They are not simple affairs and to suggest otherwise is to do a great disservice to the people.
Doctors have set down their stethoscopes, set aside the Hippocratic Oath, set upon the national government, and refused to see or treat the patients in their care. They demand the implementation of a comprehensive bargaining agreement, CBA, signed between them and the government in 2013. Few, if any of us, have seen a draft of the CBA and fewer still, if any, have a firm grasp of the terms of the CBA, including whether its implementation will be for the benefit of the people.
Few in the Government, whether it be the national or county government, has the moral authority to declare that what the doctors have done is immoral. Whenever the State officers in the national and county governments fall ill, serious or not, they jet off to foreign lands for their treatment. Needless to say, this comes at great public expense. The majority of the people they govern have access only to shambolic public facilities and expensive private facilities. Few have access to the gold-plated medical insurance policies that enable deputy governors to have casts put on their broken legs, governors to have Elastoplast removed from their faces, presidential nieces from having their stage 1 cancer treated overseas or cabinet ministers from having their stage 3 cancer treated by the best oncologists in the world.
The vast majority of Kenyans self-diagnose and self-medicate, often with tragic consequences. The vast majority of Kenyans have access to health facilities with no water, no electricity, no medicine drugs and few qualified healthcare workers. Regardless of the national government's promise to keep costs down, most Kenyans must pay for many services offered in public hospitals. It used to be called "cost-sharing" and it is an admission that the healthcare "system" that Kenyans have access to is a system only in name.

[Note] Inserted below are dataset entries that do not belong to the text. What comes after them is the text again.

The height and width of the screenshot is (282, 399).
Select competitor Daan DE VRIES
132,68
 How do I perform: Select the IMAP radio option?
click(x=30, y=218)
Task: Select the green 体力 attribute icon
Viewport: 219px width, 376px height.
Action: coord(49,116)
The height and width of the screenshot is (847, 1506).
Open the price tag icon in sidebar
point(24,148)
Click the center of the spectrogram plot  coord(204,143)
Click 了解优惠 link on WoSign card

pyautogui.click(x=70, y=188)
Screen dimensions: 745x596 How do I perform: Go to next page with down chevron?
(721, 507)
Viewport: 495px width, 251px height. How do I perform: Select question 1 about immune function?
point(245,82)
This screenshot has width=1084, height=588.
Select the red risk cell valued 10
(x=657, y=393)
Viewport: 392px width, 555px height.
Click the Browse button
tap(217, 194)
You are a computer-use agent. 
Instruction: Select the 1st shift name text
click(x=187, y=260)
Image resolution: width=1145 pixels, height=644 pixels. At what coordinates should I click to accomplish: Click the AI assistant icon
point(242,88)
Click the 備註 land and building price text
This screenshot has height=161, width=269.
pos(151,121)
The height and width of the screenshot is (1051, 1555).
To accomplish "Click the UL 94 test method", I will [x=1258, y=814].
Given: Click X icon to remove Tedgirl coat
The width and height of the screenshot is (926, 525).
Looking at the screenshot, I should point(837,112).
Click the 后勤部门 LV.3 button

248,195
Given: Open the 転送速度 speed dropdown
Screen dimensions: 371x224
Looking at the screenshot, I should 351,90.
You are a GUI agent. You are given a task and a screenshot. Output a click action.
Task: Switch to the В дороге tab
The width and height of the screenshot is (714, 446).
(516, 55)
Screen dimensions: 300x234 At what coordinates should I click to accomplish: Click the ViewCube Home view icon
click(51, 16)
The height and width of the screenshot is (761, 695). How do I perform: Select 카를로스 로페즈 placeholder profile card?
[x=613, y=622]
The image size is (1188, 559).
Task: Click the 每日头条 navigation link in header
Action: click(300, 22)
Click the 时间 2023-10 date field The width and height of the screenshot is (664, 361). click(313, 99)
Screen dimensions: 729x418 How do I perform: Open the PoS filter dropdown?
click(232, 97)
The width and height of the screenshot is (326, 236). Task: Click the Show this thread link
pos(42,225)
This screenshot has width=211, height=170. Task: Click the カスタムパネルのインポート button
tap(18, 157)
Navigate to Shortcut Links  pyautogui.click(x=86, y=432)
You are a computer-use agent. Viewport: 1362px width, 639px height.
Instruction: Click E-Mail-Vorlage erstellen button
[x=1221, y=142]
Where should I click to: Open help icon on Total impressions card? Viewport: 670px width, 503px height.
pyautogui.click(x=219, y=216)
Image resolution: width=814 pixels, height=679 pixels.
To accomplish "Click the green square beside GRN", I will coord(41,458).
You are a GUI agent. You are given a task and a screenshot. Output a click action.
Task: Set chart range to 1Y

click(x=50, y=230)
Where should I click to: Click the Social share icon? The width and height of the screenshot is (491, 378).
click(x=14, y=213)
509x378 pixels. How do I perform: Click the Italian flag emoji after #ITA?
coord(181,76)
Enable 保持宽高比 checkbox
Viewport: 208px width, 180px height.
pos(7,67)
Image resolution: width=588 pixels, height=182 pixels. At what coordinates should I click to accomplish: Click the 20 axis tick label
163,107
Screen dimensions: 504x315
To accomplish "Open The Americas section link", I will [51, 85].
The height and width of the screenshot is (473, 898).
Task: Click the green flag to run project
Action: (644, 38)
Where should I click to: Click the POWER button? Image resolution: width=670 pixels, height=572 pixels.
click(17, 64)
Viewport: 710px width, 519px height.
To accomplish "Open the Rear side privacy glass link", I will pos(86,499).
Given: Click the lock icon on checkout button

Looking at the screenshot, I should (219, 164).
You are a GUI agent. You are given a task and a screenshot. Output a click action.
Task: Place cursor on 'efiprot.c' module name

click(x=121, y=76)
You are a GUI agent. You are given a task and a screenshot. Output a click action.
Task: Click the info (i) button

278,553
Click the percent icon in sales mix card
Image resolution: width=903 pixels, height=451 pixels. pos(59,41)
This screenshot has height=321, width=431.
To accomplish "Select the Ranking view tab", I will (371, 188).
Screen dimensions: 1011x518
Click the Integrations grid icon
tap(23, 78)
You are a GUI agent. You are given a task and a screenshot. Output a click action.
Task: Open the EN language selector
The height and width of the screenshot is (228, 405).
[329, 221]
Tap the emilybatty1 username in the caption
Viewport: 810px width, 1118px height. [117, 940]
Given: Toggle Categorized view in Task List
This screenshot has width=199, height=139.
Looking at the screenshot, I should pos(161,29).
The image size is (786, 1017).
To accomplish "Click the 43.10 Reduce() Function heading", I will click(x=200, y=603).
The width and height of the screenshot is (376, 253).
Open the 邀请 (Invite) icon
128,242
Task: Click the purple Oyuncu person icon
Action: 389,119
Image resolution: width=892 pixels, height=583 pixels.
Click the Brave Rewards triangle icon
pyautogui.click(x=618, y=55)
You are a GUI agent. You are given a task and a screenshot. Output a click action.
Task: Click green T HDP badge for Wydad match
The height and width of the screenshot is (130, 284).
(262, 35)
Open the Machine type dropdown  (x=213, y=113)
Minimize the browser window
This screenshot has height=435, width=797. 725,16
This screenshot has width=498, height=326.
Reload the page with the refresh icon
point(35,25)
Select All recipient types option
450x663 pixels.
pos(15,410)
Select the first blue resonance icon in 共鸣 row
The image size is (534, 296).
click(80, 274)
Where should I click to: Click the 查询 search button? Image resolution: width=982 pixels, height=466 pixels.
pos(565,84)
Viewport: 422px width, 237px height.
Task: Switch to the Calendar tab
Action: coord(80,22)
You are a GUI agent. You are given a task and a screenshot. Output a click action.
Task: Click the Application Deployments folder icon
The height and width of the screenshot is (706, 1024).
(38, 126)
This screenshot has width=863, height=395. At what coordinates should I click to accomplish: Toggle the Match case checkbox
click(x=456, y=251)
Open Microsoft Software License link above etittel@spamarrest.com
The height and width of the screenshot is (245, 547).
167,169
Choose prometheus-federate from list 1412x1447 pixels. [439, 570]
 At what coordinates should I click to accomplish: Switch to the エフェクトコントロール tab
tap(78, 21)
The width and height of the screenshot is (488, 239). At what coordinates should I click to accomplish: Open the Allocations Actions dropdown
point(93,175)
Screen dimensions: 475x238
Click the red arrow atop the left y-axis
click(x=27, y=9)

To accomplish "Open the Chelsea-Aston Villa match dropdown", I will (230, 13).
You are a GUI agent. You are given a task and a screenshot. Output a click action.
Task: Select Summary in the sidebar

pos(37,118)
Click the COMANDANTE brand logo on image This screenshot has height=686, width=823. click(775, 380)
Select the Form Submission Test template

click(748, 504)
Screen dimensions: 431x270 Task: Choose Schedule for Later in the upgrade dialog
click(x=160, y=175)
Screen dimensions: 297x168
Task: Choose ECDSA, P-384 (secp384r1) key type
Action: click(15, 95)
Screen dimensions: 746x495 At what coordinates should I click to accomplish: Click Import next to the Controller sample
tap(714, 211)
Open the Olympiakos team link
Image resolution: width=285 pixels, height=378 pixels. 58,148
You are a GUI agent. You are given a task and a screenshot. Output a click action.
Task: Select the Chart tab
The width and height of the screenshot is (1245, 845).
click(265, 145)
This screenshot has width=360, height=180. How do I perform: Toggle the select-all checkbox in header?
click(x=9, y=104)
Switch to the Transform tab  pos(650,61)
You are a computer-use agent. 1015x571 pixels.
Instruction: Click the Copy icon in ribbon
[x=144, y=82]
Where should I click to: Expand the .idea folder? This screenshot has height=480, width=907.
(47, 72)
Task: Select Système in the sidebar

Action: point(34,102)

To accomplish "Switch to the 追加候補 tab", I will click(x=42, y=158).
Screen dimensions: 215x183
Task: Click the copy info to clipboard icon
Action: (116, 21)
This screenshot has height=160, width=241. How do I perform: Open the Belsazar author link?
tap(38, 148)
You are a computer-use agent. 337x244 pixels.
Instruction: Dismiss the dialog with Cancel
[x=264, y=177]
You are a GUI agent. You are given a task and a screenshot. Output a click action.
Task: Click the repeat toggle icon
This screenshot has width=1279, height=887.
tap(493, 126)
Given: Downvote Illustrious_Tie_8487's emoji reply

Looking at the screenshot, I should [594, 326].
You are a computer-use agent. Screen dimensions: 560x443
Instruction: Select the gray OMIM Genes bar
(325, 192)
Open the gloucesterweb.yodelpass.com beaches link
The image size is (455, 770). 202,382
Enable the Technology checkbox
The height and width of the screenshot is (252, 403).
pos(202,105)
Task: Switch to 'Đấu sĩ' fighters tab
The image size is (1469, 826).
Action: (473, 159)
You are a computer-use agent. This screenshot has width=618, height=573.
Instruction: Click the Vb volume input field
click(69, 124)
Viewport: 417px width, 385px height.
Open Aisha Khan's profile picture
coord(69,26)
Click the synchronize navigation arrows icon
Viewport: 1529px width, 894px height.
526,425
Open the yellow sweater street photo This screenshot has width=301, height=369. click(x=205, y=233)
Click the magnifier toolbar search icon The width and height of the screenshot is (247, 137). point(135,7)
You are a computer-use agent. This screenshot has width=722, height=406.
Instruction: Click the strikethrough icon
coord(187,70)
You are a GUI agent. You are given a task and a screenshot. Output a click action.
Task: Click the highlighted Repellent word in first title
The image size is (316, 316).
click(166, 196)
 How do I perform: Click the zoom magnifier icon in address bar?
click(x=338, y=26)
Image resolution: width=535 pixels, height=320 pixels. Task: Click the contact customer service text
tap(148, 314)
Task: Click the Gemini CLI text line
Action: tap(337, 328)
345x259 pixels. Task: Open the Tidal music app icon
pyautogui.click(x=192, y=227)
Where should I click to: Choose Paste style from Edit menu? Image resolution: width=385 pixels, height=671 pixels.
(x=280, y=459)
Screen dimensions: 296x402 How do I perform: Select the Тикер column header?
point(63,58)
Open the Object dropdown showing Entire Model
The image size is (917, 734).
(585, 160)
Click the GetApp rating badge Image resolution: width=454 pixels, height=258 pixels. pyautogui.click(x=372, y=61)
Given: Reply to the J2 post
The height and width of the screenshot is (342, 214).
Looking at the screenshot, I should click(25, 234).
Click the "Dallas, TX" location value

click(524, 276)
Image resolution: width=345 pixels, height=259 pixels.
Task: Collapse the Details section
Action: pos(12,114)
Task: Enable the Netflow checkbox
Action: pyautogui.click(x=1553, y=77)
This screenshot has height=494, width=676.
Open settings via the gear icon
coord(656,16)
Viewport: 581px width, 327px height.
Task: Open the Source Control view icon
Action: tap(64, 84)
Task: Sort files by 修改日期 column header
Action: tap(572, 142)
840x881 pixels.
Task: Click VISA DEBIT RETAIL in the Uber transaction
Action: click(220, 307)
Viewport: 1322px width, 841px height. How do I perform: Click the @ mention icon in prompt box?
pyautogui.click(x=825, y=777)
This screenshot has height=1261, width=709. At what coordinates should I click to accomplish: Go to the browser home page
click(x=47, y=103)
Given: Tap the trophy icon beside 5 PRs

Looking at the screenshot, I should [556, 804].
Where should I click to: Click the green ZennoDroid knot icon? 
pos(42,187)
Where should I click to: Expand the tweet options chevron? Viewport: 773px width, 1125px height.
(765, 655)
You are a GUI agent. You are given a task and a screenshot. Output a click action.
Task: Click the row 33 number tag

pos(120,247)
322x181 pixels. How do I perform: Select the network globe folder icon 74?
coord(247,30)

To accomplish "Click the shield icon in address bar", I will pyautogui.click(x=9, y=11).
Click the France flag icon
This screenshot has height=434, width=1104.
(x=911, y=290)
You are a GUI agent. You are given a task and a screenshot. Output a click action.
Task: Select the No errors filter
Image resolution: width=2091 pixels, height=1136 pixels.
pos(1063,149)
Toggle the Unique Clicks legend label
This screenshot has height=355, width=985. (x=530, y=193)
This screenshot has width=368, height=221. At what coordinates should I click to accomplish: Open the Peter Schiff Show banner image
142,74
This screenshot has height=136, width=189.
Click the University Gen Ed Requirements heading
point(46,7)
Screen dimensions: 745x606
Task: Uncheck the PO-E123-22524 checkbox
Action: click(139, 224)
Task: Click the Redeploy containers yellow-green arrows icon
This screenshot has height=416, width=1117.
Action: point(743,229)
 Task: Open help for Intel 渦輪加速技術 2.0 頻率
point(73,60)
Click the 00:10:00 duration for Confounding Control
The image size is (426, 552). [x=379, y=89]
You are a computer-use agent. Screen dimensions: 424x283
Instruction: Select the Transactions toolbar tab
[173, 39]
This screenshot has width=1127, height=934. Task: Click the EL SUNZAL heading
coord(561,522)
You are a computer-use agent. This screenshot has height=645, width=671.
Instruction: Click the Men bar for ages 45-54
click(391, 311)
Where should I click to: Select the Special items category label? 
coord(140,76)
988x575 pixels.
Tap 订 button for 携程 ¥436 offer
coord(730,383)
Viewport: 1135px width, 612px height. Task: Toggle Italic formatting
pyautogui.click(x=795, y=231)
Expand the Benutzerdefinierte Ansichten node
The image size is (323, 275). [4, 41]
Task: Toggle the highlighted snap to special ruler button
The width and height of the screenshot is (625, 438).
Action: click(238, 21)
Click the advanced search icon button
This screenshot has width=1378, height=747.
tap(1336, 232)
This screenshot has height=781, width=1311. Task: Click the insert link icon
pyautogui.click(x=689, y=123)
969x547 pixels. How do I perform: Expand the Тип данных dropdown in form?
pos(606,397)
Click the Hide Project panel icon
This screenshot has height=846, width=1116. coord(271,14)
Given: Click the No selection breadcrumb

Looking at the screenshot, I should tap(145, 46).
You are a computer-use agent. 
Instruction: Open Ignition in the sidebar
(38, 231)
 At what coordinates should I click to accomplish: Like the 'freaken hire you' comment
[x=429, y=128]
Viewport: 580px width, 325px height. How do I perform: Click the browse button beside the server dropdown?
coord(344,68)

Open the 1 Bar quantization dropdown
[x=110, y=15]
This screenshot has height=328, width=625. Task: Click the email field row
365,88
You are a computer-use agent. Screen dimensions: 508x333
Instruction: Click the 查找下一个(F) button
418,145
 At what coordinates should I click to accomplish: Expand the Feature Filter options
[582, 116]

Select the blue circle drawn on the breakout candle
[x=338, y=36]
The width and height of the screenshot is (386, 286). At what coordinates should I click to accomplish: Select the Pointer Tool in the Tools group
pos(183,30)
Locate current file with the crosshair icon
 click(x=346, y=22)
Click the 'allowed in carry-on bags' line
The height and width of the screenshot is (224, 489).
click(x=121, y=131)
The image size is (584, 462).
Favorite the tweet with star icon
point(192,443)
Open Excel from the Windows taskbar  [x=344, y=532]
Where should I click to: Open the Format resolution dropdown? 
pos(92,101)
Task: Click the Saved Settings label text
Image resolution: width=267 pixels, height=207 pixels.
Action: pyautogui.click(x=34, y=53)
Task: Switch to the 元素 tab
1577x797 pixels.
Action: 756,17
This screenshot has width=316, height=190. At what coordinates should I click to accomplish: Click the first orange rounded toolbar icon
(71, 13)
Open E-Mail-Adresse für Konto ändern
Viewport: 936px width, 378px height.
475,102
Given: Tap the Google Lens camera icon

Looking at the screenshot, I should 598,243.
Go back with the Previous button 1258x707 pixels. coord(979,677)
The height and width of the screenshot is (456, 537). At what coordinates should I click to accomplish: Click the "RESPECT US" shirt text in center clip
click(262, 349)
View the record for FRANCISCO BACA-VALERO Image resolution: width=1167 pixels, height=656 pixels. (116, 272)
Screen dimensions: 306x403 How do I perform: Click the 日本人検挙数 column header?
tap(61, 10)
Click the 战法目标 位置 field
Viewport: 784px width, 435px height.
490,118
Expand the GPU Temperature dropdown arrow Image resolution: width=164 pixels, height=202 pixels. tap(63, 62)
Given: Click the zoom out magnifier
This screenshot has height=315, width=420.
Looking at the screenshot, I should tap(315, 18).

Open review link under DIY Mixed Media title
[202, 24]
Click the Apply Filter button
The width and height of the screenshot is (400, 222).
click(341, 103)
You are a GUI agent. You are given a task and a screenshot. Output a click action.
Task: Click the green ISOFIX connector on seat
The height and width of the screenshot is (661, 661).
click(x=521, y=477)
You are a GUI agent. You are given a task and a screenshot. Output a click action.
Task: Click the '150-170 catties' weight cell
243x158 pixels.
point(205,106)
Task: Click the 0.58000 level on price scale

Whether doctors are remunerated fairly or not is part of the grand conversation regarding the cost of the entire public service, a vast undertaking employing hundreds of thousands of men and women, the vast majority of whom face the same dire healthcare challenges that the Kenyans they help govern face every day. Teachers and university dons have gone on strike in the past to enforce the terms of CBAs that the Government had attempted to set aside. The last time teachers held the Government over the barrel not even High Court orders brought them back to the table until their demands were met. What makes the teachers' strike strikingly different from the doctors' strike today and the nurses' strike in 2015 is that no one died because they hadn't been coached on their KCSE or KCPE.
I don't know if patients have died in the previous month because they didn't have doctors to treat them. This is a remarkable admission in and of itself because patients routinely die in public health facilities because of, quite often, preventable causes. One of the most striking images from the doctors strike were the facilities available to doctors in some hospitals for sterilisation before going to perform surgeries. They are grossly inadequate and explain why, even when surgeries have been successfully completed, patients still seem to die.
The solutions to this particular strike are not impossible to achieve but they are harrowingly difficult. It is time to admit that the devolution of healthcare has been cocked up six way to hell. The devolved government has proven woefully inept, tribalising the county public services, nepotising public office and corrupting the public procurement system and thereby sowing discord, confusion and suffering, and creating village millionaires overnight. The national government has not covered itself in glory either. It has actively sabotaged the devolution of healthcare, interfered with the lucrative procurement of medical equipment, mucked about with the financial accounting for healthcare funds and studiously refused to even contemplate the completion of a comprehensive healthcare policy that will put to rest the lingering questions on the persistent challenges of the healthcare "system" in Kenya.
#LipaKamaTender is a catchy hashtag that captures the zeitgeist of the banditry that is tenderpreneurship of the kind practiced with the National Youth Service or the Ministry of Health's "mobile clinics", which aren't mobile or clinics. But it glosses over the fact that without the full and unqualified buy-in by the national government in the finalisation and implementation of a comprehensive healthcare policy, even if the doctors get their pay-rise, in the long term, the people will suffer ever more greatly. Without a comprehensive policy, it is impossible to argue that a pay-rise, the employment of more healthcare workers and the acquisition of new medical equipment will ensure that the healthcare of Kenyans is the best.
By all means, healthcare workers have every right to campaign for better terms of service. But if that is all that the strike is aiming to achieve, we shall have done a great disservice to ourselves. I scoffed at the idea that we could compel State officers and members of their immediate family to only use public facilities. I thought it was cruel to subject innocent Kenyans to the vagaries of policy choices made by their spouses, siblings or parents. I am no longer so sure I was right. In fact, I think I was absolutely wrong. State officers have made countless policy decisions that have affected millions of Kenyans. It is time these same State officers faced the results of their choices. They should be compelled to use the same facilities their policies have run down. They should face the same doctors, nurses and teachers that millions of Kenyans face. Perhaps it is the only way that we will make and implement proper policies for the benefit of all Kenyans, and not just a privileged few.